RANKIN INLET (Jul 10/98) - A Keewatin doctor who had intended to stay in the region for a year has resigned after the board failed to recruit more doctors to share the workload.

"He was having difficulty with the working conditions," said Jack MacKinnon, the Keewatin Regional Health Board's fourth CEO in six months.

"I think he had some difficulty with the kind of hours he was putting in."

Dr. Sidney McQueen Smith, Rankin Inlet's only resident doctor, resigned June 22 and left the community less than 48 hours later to return to Nanaimo, B.C. He could not be reached for comment.

MacKinnon said Smith had agreed to work in the region for a year if the board had successfully recruited more physicians. When this still hadn't happened five months after he was hired, Smith terminated his contract with the board.

While he said Smith had been working under the same conditions as other doctors who spent time in the Keewatin, MacKinnon does admit it's discouraging to lose a doctor because the board is unable to attract other physicians to the region.

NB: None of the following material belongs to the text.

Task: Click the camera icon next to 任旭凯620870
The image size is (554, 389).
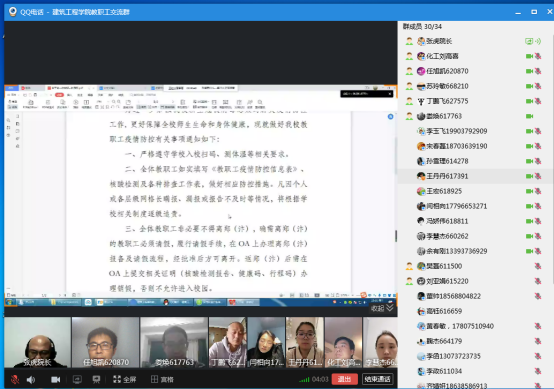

To help compensate for the problem, he added, the board is looking at the possibility of paying the doctors more to keep them longer.

"They were compensated quite well, but we will look at the greatest compensation as possible within the budget," he said. "We're not moving as quickly as people would like to see, including myself."

Rankin Inlet councillor Levinia Brown said that she thought there had been some improvements made in the region's health care, but she is now afraid that little has changed in the six months since the situation reached a crisis point.

"To me, here we are again, back to square one," she said. "It seems they (the health board) were all gung ho then, but now it's going back again."

In the meantime, the board is no longer using Med-Emerg International Consulting to recruit doctors, but are taking a more aggressive approach by contacting physicians who have practices in southern Canada, as well as contacting medical schools to attract new graduates.

The Northern Medical Unit is providing physician services to the Keewatin in the interim period so that there will be no lapse in services.

The board is also expected to finalize a new contract with the Northern Medical Unit in the coming weeks.

"The re-establishing of the NMU is a great move," he added.